Shit has blown up in my life over the last three years, but in a way that I was really proud of managing and surviving. Now, this fall, a deeper but maybe even more important level of emergency has emerged, one that promises positive change.
First: how’s that sentence for a kind of chocolate torte of vagueness?
Second: To be clear—in our moment of global horror, this is a domestic emergency, a bread-and-butter emergency, not violence and bombing and war. It is an emergency of white people in the United States who have decent jobs and education and passports. And health insurance that often lets us down and makes things worse.
Third: “emergency” and “emerge”—what the heck? Is an Emergency a moment at which something is Emerging? Despite everything, being on Team Word delivers its joys. I can be in the middle of a difficult thing and yet words are a tether, a series of meanings that work together to make a net. My friend Dennis is a philosopher who has been working for years on a book about “emergence,” and I need to ask him about this overlap.
Fourth: Yes, things have emerged. They are emerging as old trauma felt for the first time like one’s skin will sometimes work out debris in the months and years after a car accident, birthing sharp bits that the body has held and incapsulated.
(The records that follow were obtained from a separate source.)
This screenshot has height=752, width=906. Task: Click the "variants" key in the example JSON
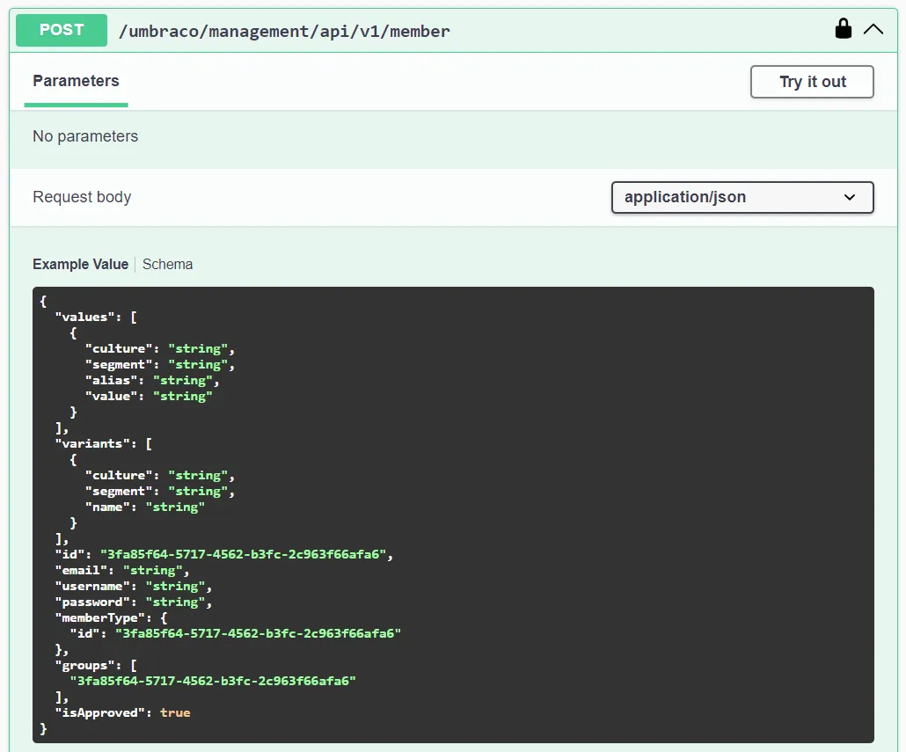[x=92, y=443]
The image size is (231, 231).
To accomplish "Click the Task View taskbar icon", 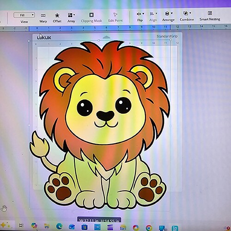I will pos(21,225).
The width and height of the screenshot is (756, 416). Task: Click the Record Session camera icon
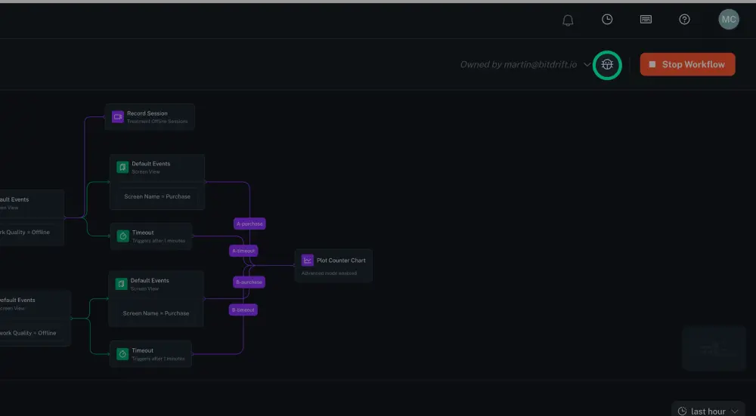117,117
My book, Voice First: A Writer’s Manifesto, got me thinking and reading and learning more deeply about audience, and learning all over again how important audience is to what we write and say. More specifically, I am reminded to imagine a caring audience—the opposite of that surly, hostile reader we are taught to write to in order to “hook” and “persuade” and “grab attention.” This was also, I think, why people like my essay collection Pain Woman Takes Your Keys: it was written with pain people in mind as the intended audience, as part of an imagined safe conversation about pain. I specifically set aside any concerns about having to “translate” my experience to readers who wouldn’t get it. I think the imagined hostile reader has broken a lot of sentences and turned a lot of people away from writing. Who wants to start a fight with some random stranger? Sometimes me, but often not me.
So, in the midst of a crisis weekend that might deliver some changes on Monday, I am writing to you about words. About half an hour ago, I was writing the bare facts of what has been happening in our lives, the lives of my husband and myself. I know I will need these notes later because I will need to write this in some form. It’s excruciating writing, just stenography really, about the details as they are encapsulated in each of our recent days.
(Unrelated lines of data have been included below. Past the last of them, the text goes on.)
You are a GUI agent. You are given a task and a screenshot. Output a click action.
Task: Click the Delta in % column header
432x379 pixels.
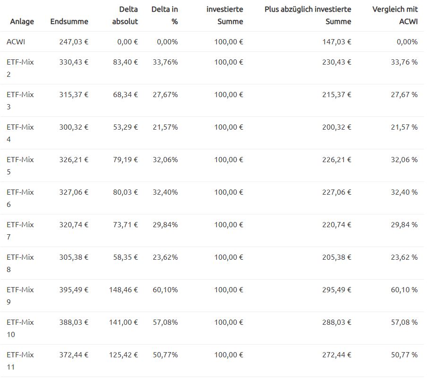[x=164, y=16]
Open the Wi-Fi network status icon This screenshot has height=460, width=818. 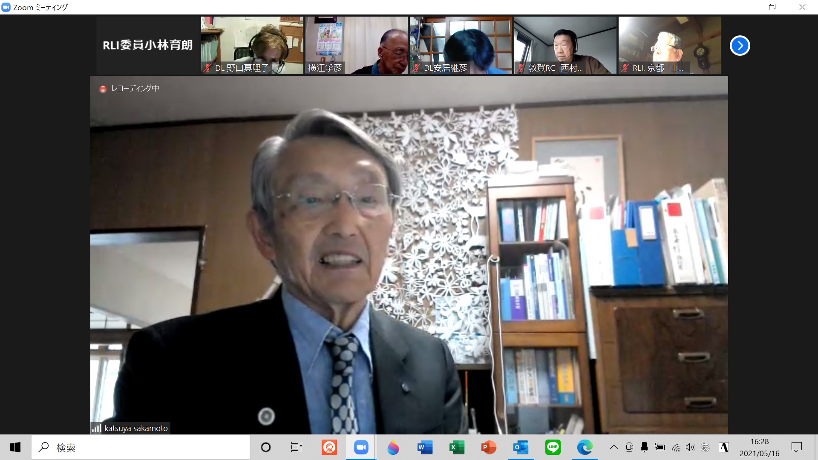(x=676, y=447)
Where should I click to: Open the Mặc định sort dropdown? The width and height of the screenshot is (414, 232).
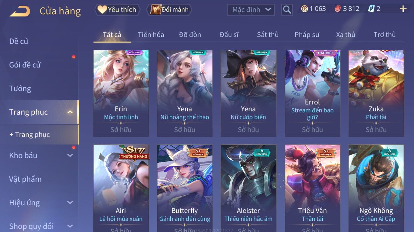pos(251,10)
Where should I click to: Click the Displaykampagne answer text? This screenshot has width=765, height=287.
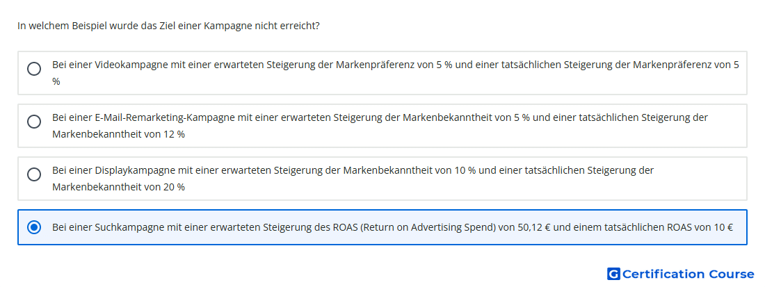point(353,179)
Sometimes the research for memoir is stenography. It’s taking notes as shit is happening. And that’s perfect and fine and absolutely okay. It’s both/and: journaling can be helpful for venting feelings, and a timeline can be helpful as a tether in an emergency and for later. And that writing can also be processed and processed and used as a foundation to make something else. That document, entitled “Mondays in November” on my desktop, is filled with hard stuff, but not impossible stuff, just hard stuff we are getting through.
What is magical to me is the way in which my brain was a chef’s salad of complete chaos all night, in the spurts of worry and tossing and turning, and then I got up to hack out some sentences as functional as a grocery list in my “Mondays” document. I submitted receipts to various places and moved money around because money is a current and future worry.
And then I opened this document, with the hope to only write down some phrases toward a post I’d send out much later, when my brain comes back online and I can think. And I am held by this document, but more than that held by audience, by the kind people I know who thought enough of my writing to click a “subscribe” button. And it was the knowing of those people—not the vague general hard edge of a social media post, but the known names of people who for whatever reason have wanted to read what I’ve written in the past and have said nice things—that called forth sentences with verbs and subjects, saying the kinds of things I needed to hear. It was you, my list of subscribers, who summoned the kind of voice that is making sense in the midst of chaos, like walking on a tightrope of letters 12 points wide, so that I feel less alone.
So thank you for giving me the clarity of being in conversation with you.
Thank you for this, and for letting us be in it with you, however chocolately. The idea of writing to the caring audience and the concept of stenography as memoir research have already changed the way I'm thinking about my work today.
“…like walking on a tightrope of letters 12 points wide, so that I feel less alone.”—wow. I am amazed and grateful for your writing through this and so glad to be part of your audience. I was feeling low this morning and am inspired now to write.